--- WORK ORDER ---
Beginning at the top of the data below, write out every line exactly until you reach the line with "Task: Switch to the ツイートと返信 tab", and include that line.

--- RECORD SET ---
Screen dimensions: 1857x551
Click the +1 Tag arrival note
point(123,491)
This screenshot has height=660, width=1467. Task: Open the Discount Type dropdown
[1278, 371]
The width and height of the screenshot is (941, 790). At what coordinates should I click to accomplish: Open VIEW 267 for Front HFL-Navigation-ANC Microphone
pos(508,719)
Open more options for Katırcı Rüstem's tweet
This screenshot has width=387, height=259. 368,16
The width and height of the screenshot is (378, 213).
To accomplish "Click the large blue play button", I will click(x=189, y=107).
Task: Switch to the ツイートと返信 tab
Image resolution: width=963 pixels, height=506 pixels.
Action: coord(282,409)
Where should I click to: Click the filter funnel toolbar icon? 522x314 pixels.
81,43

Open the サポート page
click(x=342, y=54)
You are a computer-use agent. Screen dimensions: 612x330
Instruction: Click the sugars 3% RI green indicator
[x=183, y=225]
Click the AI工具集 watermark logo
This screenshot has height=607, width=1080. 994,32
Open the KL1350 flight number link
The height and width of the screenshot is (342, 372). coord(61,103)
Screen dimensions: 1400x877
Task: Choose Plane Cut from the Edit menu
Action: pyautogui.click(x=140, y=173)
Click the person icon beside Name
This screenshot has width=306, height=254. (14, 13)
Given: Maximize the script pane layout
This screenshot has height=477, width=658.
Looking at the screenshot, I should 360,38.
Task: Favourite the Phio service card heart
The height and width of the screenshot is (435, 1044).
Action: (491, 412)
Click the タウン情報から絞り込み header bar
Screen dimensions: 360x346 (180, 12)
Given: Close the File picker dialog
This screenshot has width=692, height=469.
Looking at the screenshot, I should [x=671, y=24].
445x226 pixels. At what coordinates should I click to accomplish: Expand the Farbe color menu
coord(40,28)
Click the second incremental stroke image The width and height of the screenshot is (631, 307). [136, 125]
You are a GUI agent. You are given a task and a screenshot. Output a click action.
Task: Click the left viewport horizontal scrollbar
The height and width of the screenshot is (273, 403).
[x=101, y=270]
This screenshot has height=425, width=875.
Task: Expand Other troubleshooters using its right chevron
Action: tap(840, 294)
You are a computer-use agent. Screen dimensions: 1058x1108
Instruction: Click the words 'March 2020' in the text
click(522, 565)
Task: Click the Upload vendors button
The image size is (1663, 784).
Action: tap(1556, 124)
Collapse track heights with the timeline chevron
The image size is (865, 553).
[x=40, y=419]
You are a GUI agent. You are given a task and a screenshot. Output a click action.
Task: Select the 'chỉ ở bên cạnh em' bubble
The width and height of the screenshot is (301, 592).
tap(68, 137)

--- SOLUTION ---
Screen dimensions: 1857x551
Click the +1 Tag arrival note
point(123,491)
This screenshot has height=660, width=1467. Task: Open the Discount Type dropdown
[1278, 371]
The width and height of the screenshot is (941, 790). At what coordinates should I click to accomplish: Open VIEW 267 for Front HFL-Navigation-ANC Microphone
pos(508,719)
Open more options for Katırcı Rüstem's tweet
This screenshot has width=387, height=259. 368,16
The width and height of the screenshot is (378, 213).
To accomplish "Click the large blue play button", I will click(x=189, y=107).
Task: Switch to the ツイートと返信 tab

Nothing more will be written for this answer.